[EXERCICE COURT]
Affiche sans aucune modification le passage de l'article sur le soutien au régime nazi qui commence par les mots contenant « Ces 4% faisaient » et se termine par « leur préoccupation n°1. ».

[ARTICLE]
----------

On peut évaluer le nombre d’activistes nazis entre 2 et 2.5 millions, soit environ 4% de la population adulte.
Ces 4% faisaient parti d’un ensemble plus large de personnes soutenant à peu près inconditionnellement le régime et qui ont représenté selon les périodes de 25% à 30% des adultes.
A l’autre extrémité une frange estimée à 20% est toujours demeurée hostile en toutes circonstances.
Entre les « soutiens » et les « hostiles » se trouvait la majorité fluctuante des « suiveurs ». Les « suiveurs » appréciaient globalement le retour à « l’ordre », la baisse du chômage et la restauration de la fierté nationale. Ils contestaient la politique d’austérité, la corruption, les persécutions anti-religieuses et les violences antisémites. A partir de 1939, le risque de guerre est devenu leur préoccupation n°1.

----------

[EXTRAITS DE DONNÉES]
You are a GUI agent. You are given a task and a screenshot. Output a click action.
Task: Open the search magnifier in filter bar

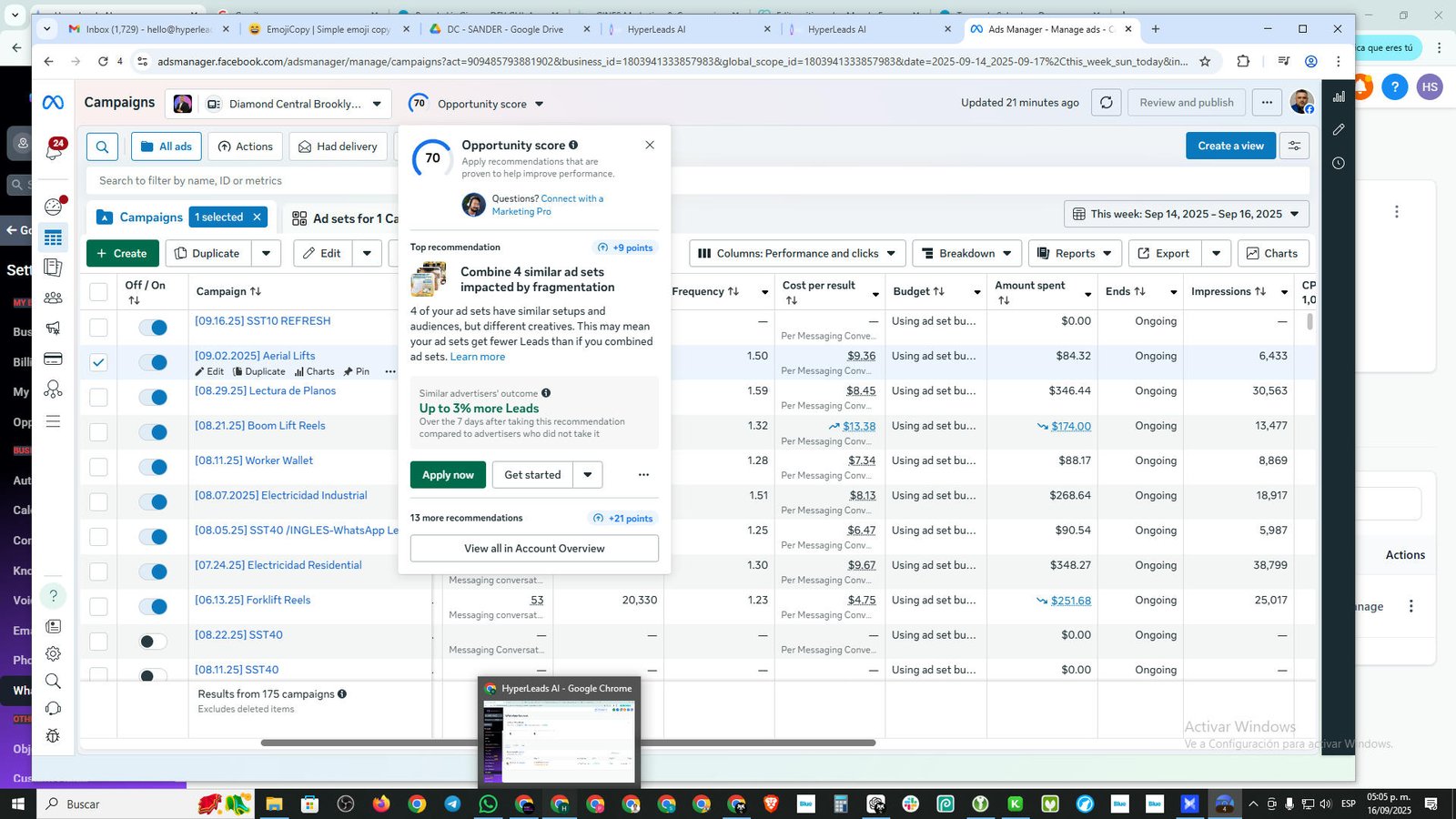click(x=102, y=147)
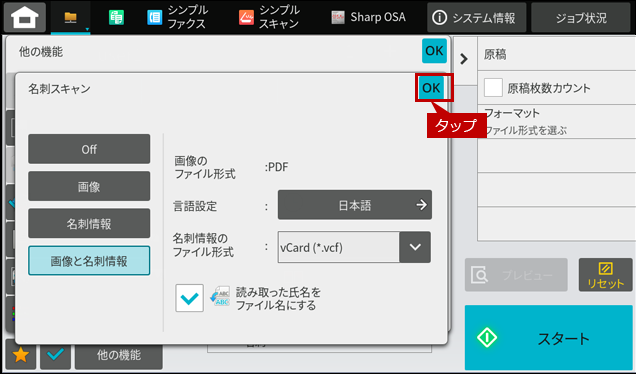Viewport: 636px width, 374px height.
Task: Tap リセット button
Action: (x=605, y=275)
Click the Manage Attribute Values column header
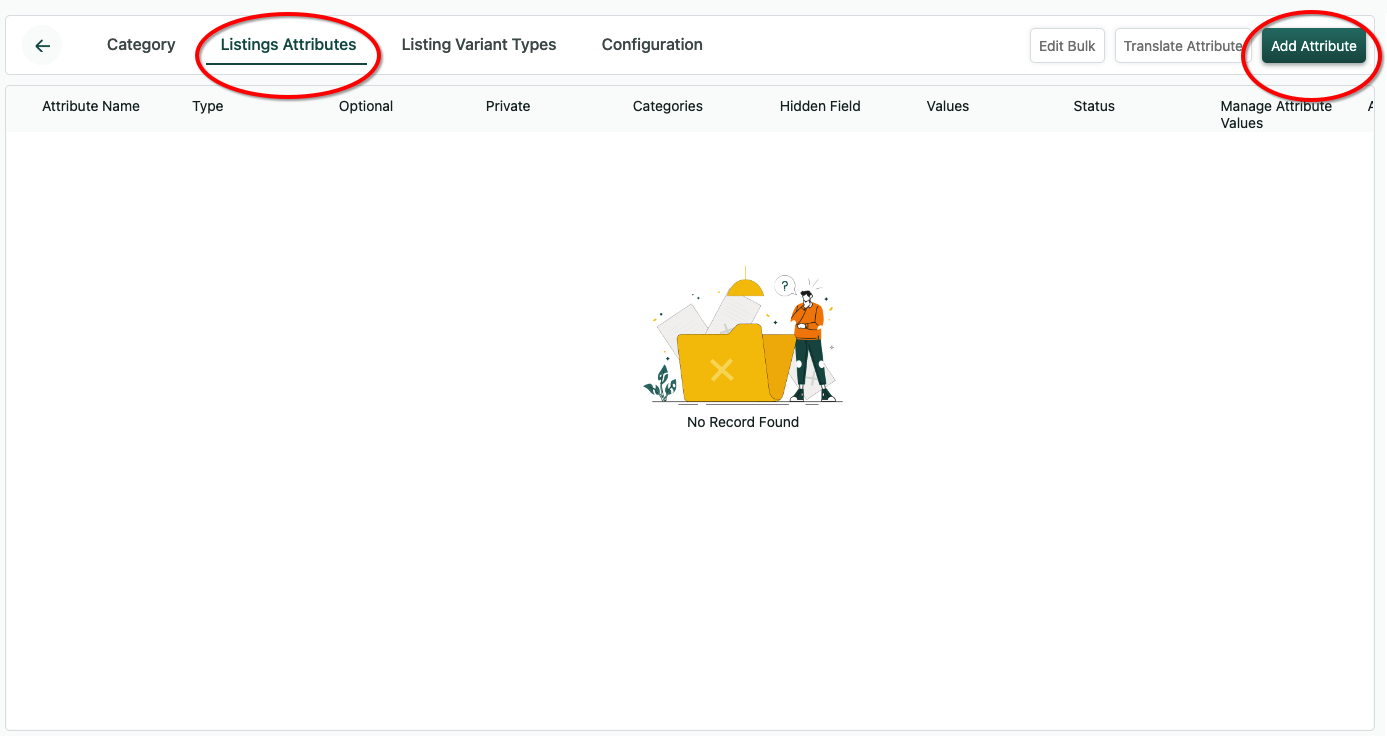This screenshot has width=1387, height=736. tap(1276, 114)
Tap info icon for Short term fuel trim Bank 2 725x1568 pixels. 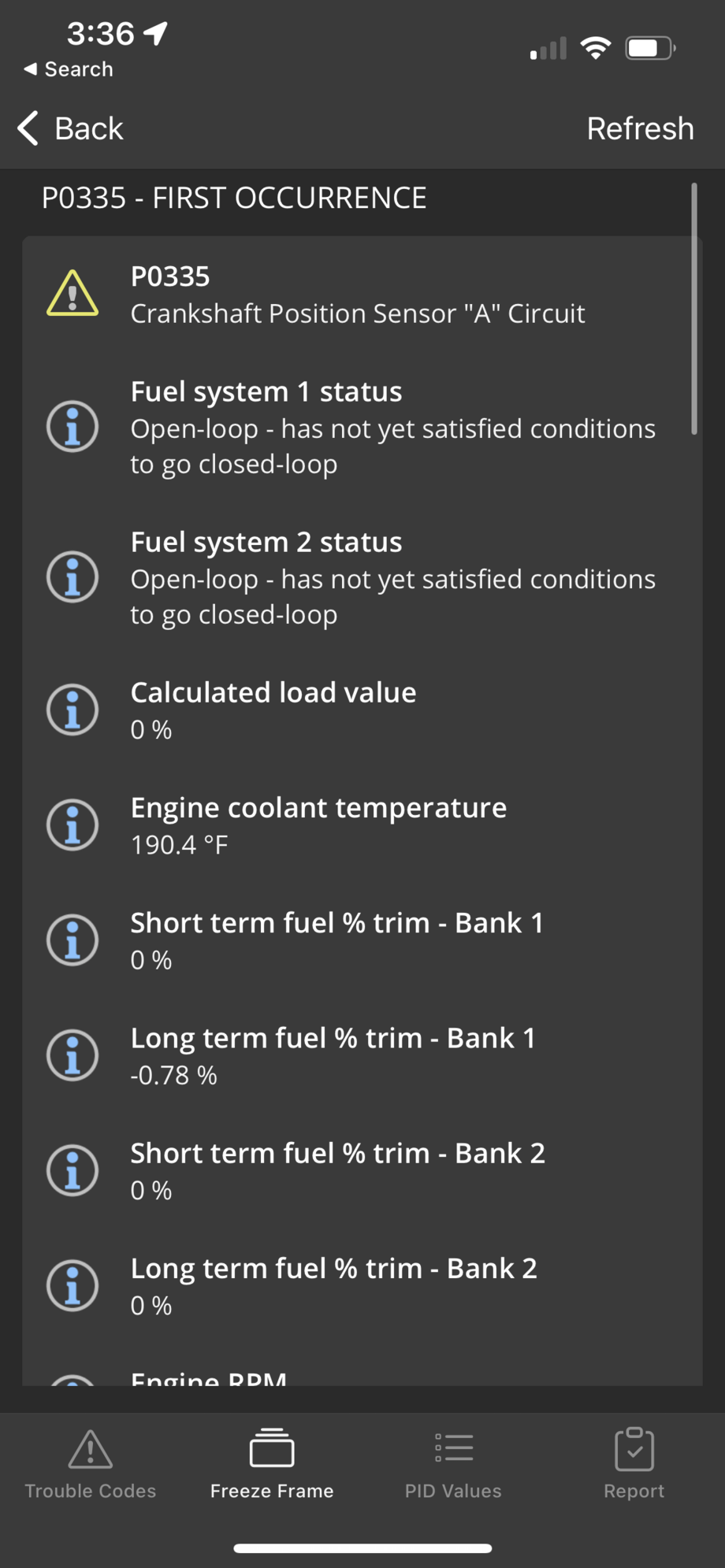point(72,1170)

----------

[RÉPONSE ATTENDUE]
Ces 4% faisaient parti d’un ensemble plus large de personnes soutenant à peu près inconditionnellement le régime et qui ont représenté selon les périodes de 25% à 30% des adultes.
A l’autre extrémité une frange estimée à 20% est toujours demeurée hostile en toutes circonstances.
Entre les « soutiens » et les « hostiles » se trouvait la majorité fluctuante des « suiveurs ». Les « suiveurs » appréciaient globalement le retour à « l’ordre », la baisse du chômage et la restauration de la fierté nationale. Ils contestaient la politique d’austérité, la corruption, les persécutions anti-religieuses et les violences antisémites. A partir de 1939, le risque de guerre est devenu leur préoccupation n°1.